To fragmenty z e‑maila, którego dostali od menedżera regionu pracownicy jednego z oddziałów brytyjskiego banku Lloyds. Wiadomość, która wyciekła do prasy wzbudziła słuszne oburzenie – nie dalej jak pół roku temu ten uratowany z pieniędzy podatników bank zapłacił 28 mln funtów kary za „promowanie kultury agresywnej sprzedaży”.

Program „tysiączek do rąsi”

Po serii skandali związanych z tzw. nietrafioną sprzedażą (mis-selling) ubezpieczeń dodawanych do kredytów i produktów inwestycyjnych brytyjskie banki są na cenzurowanym. Pod szczególną obserwacją znalazł się bank Lloyds, który jeszcze w 2012 roku ogłosił, że zamierza zmienić sposób wynagradzania pracowników, aby nie stwarzać pokus do nadużyć. Był to wynik dochodzenia organu nadzoru, FCA, który ujawnił, że pracowników banku zachęcano do sprzedawania produktów za wszelką cenę.
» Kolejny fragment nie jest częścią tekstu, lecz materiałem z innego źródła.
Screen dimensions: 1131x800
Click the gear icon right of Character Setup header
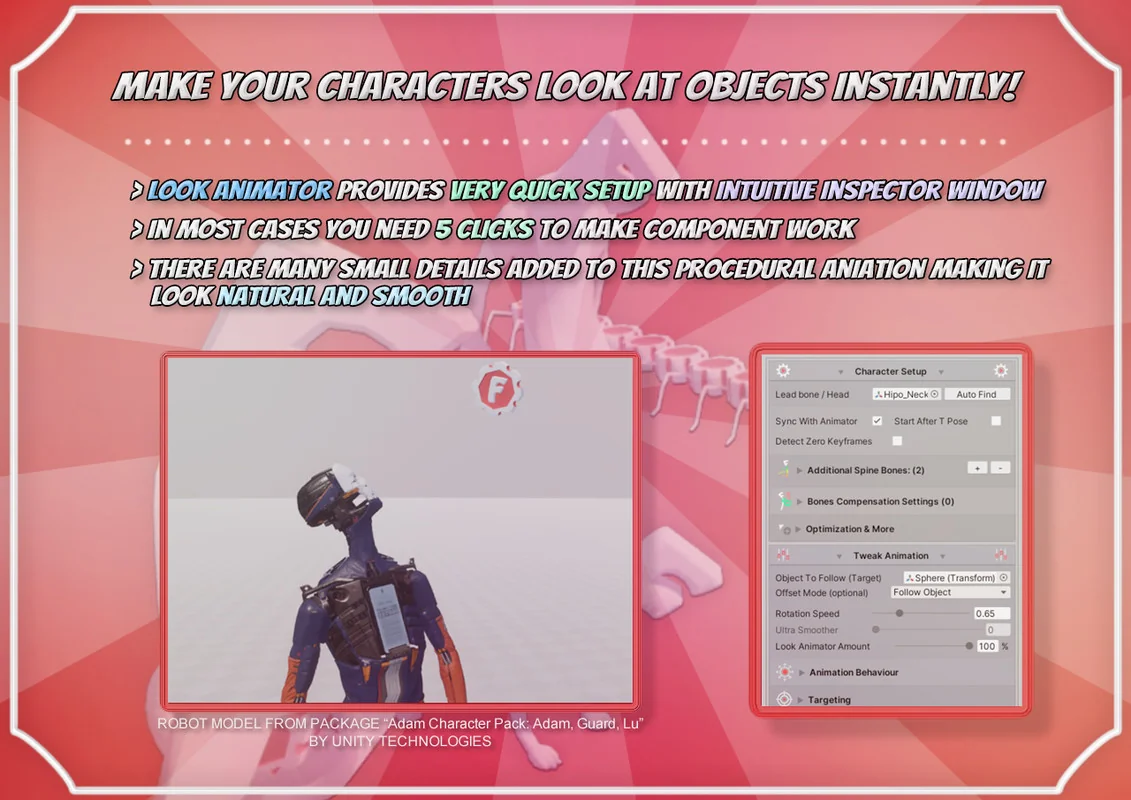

Jak donosił „The Guardian”, jeden z pracowników banku w 2010 roku, aby wykonać roczny plan sprzedał produkt inwestycyjny sobie, swojej żonie i kilku znajomym. Bank nagradzał za agresywną sprzedaż – np. w ramach konkursu „tysiączek do ręki” (ang. a grand in the hand), gdzie najlepszy sprzedawca mógł otrzymać premię za wzmożony wysiłek w ostatnich 3 miesiącach roku. „Szampanowy bonus” z kolei przyznawany był osobom, które przekroczyły plan. Premia opiewała na 35 proc. miesięcznego wynagrodzenia.

Związki zawodowe się buntują

Ton listu wysłanego do pracowników banku pokazuje, że w kulturze organizacji wiele się nie zmieniło. Za wyciek odpowiedzialne są związki zawodowe, które przekazały treść e-maila nadzorcy, opisując zawartość dokumentu jako „bezpośrednie groźby”. Związkowcy buntują się przeciwko wyśrubowanym, nierealnym planom sprzedażowym.

Bank w publicznym oświadczeniu poinformował, że wiadomość w żaden sposób „nie reprezentuje zachowań mających miejsce w instytucji” oraz że wszczął wewnętrzne dochodzenie i ma zamiar wyciągnąć konsekwencje wobec winnych.